### [Task inputs]
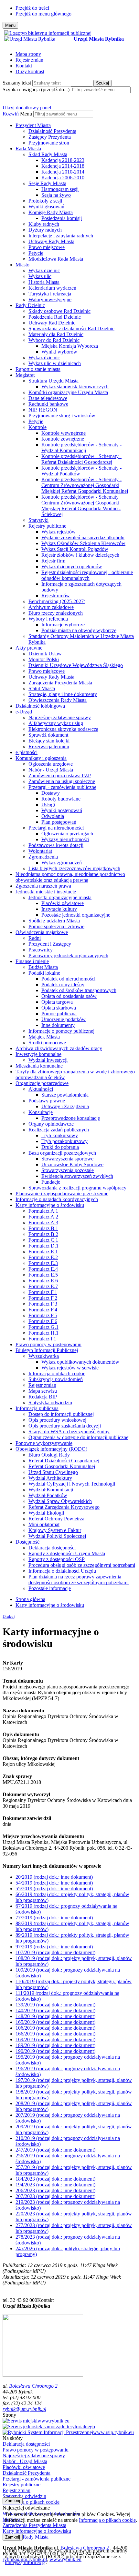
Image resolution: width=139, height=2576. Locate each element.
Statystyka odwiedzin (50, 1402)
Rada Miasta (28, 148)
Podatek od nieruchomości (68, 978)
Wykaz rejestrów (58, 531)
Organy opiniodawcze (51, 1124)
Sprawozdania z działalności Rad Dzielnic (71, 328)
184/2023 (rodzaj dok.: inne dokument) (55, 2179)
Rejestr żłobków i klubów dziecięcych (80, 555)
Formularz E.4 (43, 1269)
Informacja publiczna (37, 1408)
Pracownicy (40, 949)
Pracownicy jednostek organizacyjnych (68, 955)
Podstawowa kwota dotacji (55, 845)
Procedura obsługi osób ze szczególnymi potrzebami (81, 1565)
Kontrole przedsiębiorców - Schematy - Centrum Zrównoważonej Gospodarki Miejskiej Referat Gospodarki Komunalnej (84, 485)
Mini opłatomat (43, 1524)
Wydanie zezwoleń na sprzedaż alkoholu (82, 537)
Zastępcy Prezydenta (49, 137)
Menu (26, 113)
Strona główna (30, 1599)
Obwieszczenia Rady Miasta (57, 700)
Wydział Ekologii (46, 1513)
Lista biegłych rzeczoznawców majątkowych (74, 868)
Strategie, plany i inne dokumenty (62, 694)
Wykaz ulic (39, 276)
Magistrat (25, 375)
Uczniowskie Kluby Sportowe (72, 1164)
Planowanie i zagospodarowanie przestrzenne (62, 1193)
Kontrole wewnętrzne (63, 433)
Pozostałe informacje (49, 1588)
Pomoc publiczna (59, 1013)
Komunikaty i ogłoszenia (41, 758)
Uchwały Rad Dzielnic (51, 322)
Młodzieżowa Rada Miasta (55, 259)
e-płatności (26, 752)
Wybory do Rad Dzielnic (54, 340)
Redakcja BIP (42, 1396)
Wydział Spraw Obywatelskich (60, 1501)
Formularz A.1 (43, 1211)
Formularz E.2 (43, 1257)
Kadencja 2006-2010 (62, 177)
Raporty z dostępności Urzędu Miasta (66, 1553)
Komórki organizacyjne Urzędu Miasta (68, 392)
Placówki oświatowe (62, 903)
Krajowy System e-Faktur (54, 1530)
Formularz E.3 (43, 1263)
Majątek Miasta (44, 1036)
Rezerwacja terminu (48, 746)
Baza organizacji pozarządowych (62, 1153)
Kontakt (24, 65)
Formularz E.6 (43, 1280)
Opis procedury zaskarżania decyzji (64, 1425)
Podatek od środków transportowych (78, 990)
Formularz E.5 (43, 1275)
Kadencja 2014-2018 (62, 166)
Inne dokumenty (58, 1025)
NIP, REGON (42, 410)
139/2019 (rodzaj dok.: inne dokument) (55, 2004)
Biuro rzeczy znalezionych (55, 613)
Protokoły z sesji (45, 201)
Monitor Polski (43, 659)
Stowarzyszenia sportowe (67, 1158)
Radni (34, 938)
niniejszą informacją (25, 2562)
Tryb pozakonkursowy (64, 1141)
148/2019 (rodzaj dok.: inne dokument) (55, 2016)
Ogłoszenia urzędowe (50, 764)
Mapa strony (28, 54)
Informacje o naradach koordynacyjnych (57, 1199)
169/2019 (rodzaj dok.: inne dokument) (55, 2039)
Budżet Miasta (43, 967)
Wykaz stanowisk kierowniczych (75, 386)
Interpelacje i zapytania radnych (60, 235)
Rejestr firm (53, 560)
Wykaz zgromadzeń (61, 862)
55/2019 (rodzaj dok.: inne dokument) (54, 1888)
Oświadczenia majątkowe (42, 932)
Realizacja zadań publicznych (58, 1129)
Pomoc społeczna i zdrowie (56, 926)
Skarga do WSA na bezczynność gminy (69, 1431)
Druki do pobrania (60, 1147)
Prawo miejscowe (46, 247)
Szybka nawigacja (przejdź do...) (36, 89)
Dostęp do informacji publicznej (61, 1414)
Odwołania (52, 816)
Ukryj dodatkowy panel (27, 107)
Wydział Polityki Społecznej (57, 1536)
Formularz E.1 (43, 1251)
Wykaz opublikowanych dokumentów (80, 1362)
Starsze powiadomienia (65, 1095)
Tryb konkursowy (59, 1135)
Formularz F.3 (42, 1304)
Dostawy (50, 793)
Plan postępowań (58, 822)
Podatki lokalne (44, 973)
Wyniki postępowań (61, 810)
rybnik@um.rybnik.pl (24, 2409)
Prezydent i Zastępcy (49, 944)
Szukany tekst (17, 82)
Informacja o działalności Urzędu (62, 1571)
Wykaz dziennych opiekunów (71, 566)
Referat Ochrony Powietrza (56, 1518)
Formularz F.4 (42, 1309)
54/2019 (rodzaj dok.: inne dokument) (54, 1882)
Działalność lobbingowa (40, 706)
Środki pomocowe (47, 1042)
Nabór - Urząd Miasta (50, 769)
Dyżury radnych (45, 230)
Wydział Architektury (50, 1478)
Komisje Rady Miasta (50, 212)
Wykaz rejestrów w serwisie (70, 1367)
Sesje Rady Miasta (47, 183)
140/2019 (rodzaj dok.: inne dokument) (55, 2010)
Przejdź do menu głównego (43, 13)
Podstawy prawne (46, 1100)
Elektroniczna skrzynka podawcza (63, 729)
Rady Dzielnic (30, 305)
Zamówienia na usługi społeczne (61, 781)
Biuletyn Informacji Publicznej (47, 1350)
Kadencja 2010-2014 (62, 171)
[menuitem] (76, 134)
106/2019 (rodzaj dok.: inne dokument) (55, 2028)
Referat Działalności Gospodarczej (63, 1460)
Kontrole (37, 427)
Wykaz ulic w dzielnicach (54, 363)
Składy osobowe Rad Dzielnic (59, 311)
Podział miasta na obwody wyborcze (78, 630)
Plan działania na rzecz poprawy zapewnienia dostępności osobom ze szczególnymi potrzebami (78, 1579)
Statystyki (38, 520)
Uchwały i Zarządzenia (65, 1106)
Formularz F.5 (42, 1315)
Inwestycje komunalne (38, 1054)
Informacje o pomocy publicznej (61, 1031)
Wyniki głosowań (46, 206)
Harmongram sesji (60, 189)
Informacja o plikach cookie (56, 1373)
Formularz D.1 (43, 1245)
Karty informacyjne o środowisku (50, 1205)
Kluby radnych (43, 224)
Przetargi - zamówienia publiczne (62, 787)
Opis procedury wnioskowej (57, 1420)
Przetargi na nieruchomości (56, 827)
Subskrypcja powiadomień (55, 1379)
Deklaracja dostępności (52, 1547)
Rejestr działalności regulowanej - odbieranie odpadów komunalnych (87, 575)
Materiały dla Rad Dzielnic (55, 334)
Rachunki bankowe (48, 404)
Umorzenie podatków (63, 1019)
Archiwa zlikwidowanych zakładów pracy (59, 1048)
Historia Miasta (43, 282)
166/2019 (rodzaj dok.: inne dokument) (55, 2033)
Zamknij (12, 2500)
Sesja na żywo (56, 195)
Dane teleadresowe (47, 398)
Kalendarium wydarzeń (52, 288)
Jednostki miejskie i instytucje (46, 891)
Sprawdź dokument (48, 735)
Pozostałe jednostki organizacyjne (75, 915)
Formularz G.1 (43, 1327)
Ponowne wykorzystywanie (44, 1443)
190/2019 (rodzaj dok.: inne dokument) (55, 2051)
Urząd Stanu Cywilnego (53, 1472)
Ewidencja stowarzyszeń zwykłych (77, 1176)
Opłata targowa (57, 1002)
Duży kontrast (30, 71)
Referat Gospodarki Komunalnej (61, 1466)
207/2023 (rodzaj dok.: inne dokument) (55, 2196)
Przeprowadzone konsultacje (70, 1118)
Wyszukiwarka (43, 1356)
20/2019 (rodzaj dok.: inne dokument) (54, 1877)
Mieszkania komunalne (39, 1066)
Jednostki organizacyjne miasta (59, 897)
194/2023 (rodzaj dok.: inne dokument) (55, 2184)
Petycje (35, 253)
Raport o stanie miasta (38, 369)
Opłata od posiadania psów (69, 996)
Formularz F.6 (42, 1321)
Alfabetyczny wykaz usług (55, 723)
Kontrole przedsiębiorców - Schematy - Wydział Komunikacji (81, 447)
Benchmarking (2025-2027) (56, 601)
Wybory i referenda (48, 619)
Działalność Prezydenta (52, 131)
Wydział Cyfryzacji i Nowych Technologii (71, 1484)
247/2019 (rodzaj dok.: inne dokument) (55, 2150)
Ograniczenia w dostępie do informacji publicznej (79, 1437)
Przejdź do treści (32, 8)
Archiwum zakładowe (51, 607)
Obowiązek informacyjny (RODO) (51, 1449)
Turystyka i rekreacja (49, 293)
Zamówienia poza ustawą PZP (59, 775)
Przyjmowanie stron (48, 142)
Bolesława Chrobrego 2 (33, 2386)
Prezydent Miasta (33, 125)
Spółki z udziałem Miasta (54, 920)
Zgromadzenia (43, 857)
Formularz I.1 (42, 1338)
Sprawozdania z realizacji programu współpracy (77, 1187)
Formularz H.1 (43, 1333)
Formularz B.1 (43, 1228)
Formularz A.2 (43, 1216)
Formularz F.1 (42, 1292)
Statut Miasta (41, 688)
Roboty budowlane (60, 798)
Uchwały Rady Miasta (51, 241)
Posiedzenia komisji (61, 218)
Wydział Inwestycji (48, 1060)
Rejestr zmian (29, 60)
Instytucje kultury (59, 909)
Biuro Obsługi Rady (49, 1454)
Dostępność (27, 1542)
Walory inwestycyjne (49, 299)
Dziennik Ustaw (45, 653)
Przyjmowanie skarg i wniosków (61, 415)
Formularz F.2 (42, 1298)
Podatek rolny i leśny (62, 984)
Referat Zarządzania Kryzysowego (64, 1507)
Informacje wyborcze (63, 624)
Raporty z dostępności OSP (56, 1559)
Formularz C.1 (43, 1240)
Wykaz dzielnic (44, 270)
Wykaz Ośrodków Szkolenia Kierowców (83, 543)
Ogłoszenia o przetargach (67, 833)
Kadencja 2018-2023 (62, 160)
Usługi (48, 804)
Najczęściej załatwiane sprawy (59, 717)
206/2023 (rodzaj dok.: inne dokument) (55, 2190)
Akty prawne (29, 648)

### [What is being asked]
Above are the entries. Copy exactly the part that opens with the line containing "Umorzenie podatków (63, 1019)" and closes with the line containing "Prezydent Miasta (33, 125)", and no more.

### [Solution]
Umorzenie podatków (63, 1019)
Archiwa zlikwidowanych zakładów pracy (59, 1048)
Historia Miasta (43, 282)
166/2019 (rodzaj dok.: inne dokument) (55, 2033)
Zamknij (12, 2500)
Sesja na żywo (56, 195)
Dane teleadresowe (47, 398)
Kalendarium wydarzeń (52, 288)
Jednostki miejskie i instytucje (46, 891)
Sprawdź dokument (48, 735)
Pozostałe jednostki organizacyjne (75, 915)
Formularz G.1 (43, 1327)
Ponowne wykorzystywanie (44, 1443)
190/2019 (rodzaj dok.: inne dokument) (55, 2051)
Urząd Stanu Cywilnego (53, 1472)
Ewidencja stowarzyszeń zwykłych (77, 1176)
Opłata targowa (57, 1002)
Duży kontrast (30, 71)
Referat Gospodarki Komunalnej (61, 1466)
207/2023 (rodzaj dok.: inne dokument) (55, 2196)
Przeprowadzone konsultacje (70, 1118)
Wyszukiwarka (43, 1356)
20/2019 (rodzaj dok.: inne dokument) (54, 1877)
Mieszkania komunalne (39, 1066)
Jednostki organizacyjne miasta (59, 897)
194/2023 (rodzaj dok.: inne dokument) (55, 2184)
Petycje (35, 253)
Raport o stanie miasta (38, 369)
Opłata od posiadania psów (69, 996)
Formularz F.6 (42, 1321)
Alfabetyczny wykaz usług (55, 723)
Kontrole przedsiębiorców - Schematy - Wydział Komunikacji (81, 447)
Benchmarking (2025-2027) (56, 601)
Wybory i referenda (48, 619)
Działalność Prezydenta (52, 131)
Wydział Cyfryzacji i Nowych Technologii (71, 1484)
247/2019 (rodzaj dok.: inne dokument) (55, 2150)
Ograniczenia w dostępie do informacji publicznej (79, 1437)
Przejdź do treści (32, 8)
Archiwum zakładowe (51, 607)
Obowiązek informacyjny (RODO) (51, 1449)
Turystyka i rekreacja (49, 293)
Zamówienia poza ustawą PZP (59, 775)
Przyjmowanie stron (48, 142)
Bolesława Chrobrego 2 (33, 2386)
Prezydent Miasta (33, 125)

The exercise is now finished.